People LOVE caffeine, and strength athletes are no exception. Caffeine is the most widely used psychoactive substance in the world, hands-down. And for years people have believed that caffeine is a diuretic. In other words, you cannot hydrate with a substance that contains caffeine.
Where'd that theory come from?
According to Lawrence Armstrong, a professor in the Department of Kinesiology at the University of Connecticut, there was a study performed in 1928 that noted an increase in urination in people who consumed caffeinated beverages. The conclusion? Caffeine is a diuretic. And it’s withstood the test of time.
But it’s not that simple.
Armstrong goes on to say, “The truth of the matter is, a small increase in urine output has little to do with dehydrating the body.” He clarified by saying that any increase in fluid input will lead to an increase in urine output. "If you drink a liter of water, [urination] will increase. That doesn’t mean you shouldn't drink water.”

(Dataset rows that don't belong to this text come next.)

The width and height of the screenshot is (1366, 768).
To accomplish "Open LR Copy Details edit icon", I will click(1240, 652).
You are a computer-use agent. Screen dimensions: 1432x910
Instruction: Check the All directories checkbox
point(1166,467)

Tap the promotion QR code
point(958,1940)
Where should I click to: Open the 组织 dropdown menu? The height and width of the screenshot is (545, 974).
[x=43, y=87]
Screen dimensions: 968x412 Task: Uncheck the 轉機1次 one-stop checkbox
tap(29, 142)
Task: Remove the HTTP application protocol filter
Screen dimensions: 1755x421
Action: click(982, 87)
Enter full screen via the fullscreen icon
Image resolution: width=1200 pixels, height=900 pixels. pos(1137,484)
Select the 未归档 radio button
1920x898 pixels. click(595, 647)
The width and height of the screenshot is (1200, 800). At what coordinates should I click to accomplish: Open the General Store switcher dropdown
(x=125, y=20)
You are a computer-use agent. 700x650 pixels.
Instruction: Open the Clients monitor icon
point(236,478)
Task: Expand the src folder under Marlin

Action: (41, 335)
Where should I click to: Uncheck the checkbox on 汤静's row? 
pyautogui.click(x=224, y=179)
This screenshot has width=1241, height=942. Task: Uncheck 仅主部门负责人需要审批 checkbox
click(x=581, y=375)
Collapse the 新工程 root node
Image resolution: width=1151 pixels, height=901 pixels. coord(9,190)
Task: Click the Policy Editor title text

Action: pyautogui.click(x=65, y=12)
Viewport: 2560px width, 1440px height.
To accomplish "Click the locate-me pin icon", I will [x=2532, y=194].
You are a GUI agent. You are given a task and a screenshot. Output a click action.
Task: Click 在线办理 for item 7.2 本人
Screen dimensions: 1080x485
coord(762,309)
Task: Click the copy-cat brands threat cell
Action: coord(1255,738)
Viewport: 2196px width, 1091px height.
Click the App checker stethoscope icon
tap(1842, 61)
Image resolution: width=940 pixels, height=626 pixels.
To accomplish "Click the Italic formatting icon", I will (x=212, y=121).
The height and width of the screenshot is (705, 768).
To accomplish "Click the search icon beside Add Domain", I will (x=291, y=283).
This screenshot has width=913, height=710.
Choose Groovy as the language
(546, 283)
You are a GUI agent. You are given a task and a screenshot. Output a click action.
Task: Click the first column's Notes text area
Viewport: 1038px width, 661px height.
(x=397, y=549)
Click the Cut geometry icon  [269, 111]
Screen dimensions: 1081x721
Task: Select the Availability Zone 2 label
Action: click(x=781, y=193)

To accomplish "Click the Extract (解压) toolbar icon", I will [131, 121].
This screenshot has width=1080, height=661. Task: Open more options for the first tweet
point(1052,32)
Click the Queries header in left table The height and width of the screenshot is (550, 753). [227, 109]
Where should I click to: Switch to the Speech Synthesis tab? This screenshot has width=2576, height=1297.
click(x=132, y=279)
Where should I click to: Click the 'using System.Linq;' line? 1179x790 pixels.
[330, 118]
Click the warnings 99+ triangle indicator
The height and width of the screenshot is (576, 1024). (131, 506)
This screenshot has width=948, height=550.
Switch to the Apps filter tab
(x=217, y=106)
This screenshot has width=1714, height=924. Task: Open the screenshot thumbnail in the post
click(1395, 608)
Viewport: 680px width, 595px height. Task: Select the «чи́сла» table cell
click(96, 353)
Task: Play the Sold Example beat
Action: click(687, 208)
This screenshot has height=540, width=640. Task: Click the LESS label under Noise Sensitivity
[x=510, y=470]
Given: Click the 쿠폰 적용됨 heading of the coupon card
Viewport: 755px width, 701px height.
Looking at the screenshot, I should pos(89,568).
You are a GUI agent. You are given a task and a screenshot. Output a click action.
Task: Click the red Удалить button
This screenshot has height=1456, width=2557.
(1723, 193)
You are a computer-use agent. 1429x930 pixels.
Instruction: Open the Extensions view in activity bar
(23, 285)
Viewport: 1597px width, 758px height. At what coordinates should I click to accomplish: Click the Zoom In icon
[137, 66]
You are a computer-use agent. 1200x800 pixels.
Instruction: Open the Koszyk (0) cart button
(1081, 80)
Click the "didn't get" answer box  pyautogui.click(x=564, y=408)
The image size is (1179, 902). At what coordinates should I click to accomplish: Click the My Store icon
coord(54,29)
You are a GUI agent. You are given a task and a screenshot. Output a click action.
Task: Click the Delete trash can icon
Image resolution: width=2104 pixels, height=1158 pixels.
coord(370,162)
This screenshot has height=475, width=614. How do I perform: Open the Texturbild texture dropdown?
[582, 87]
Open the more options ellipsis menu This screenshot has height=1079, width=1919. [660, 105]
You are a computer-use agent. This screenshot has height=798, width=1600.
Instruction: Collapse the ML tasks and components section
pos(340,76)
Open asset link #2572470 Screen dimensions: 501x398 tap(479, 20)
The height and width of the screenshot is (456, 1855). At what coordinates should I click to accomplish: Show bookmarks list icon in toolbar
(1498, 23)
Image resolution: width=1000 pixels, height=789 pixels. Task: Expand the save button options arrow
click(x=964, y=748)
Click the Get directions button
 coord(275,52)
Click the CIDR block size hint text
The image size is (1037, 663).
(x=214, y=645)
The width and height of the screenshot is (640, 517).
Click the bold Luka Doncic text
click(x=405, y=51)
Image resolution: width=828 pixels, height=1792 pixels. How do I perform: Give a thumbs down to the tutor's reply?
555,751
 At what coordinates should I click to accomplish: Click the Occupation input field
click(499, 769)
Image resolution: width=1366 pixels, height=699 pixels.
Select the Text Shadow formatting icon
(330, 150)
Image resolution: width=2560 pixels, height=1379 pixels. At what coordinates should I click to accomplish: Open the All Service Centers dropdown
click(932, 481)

In 2005, Armstrong and his team set out to debunk this myth. Here’s what they did: they took 59 healthy males. They controlled their diet and supplemented their daily consumption with body-mass-appropriate doses of caffeine. This was administered twice a day via capsule. FOR 11 DAYS. Additionally, they used 20 different hydration biomarkers, including urine volume and fluid-electrolyte balance, to assess dehydration.
So what's the science say?
- Armstrong and his team found that: caffeine does not have a dehydrating effect when compared to the control group. His team also concluded that the dosage doesn’t matter. In other words, a higher dose of caffeine is no more likely to dehydrate a person than a lower dose.
- Additionally, the results of a separate study of 50 healthy males conducted in 2014 determined that coffee did not result in dehydration when provided in a moderate dose of 4 mg/kg BW caffeine in four cups per day.
So why drink water?
- Water helps dissolve minerals and nutrients, making them more accessible to the body.
- Water helps to remove waste products.
- The kidneys play a key role in balancing fluid levels. These two functions make water vital to the kidneys.
- Cartilage is more than 80% water, so water lubricates joints.
- Blood is 90% water. Blood carries nutrients and oxygen to different parts of the body.